A carefully designed PLS model produces accurate predictions of concentrations of interest for the sample spectrum, so long as the spectrum being analyzed is representative of the training spectra set. If, however, a spectrum is an extreme or false sample (outlier) the analyst won’t know this explicitly from the PLS result. The Mahalanobis distance is a distance measure introduced by P. C. Mahalanobis in 19361. It is a useful way of determining the similarity of an unknown spectrum to a training set. The Mahalanobis distance uses the retained factors (principal components) to compare the unknown spectrum to the training set. A low value indicates that the spectrum is similar to the average spectrum in the training set, whereas a high value indicates an extreme sample. Because the criterion used for comparison encompasses the spectral changes associated with compositional differences (projection onto principal components), a sample with a high Mahalanobis distance generally has an extreme concentration of at least one chemical species. This is a useful measure that alerts the analyst to conditions such as an incorrect reagent charge.
The F-test, also referred to as the residual uses the factors that were calculated from the training set, but not retained for the model. These factors are expected to contain primarily noise. Therefore, a sample spectrum with a high residual is taken to imply differences with the training set that are random, i.e. not associated with variations in modeled chemical or physical properties.

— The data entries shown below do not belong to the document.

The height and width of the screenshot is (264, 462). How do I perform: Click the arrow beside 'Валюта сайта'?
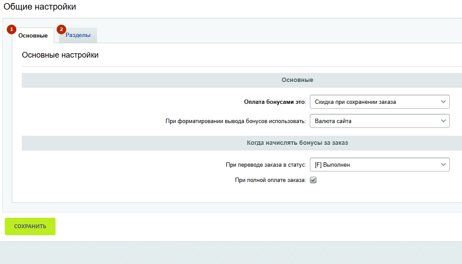tap(444, 121)
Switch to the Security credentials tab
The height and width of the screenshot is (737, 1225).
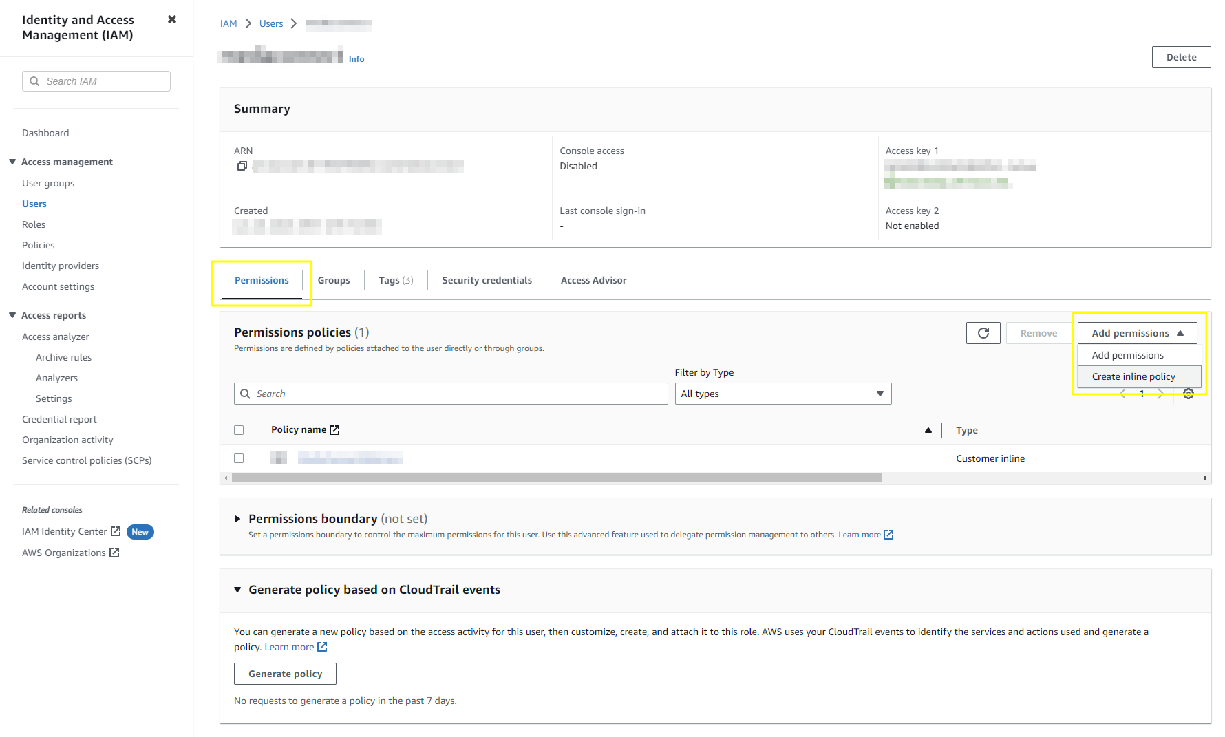(x=487, y=280)
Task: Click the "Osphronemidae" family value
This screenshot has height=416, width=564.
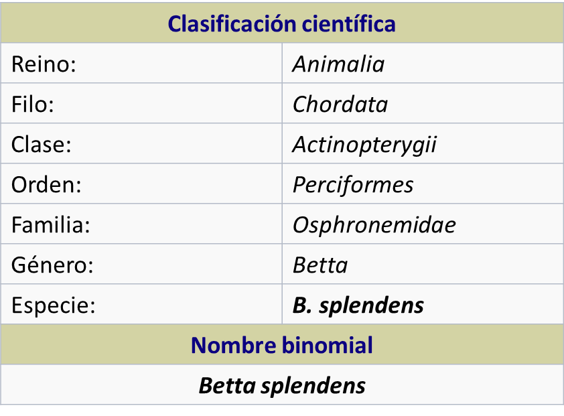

The residual alerts the analyst to non-normal samples that are perhaps due to the formation of an unexpected byproduct, or addition of the wrong reagent.
Reference
Mahalanobis, P C (1936). "On the generalised distance in statistics". Proceedings of the National Institute of Sciences of India 2 (1): 49–55.
Webinar Presenter
Your online presenter, Wes Walker, has over 10 year’s experience of working on FTIR applications using Process Analytical Technologies in laboratory, pilot plant, and plant environments. Wes graduated from the University of Wyoming and went on to gain his Ph.D. in Analytical Chemistry.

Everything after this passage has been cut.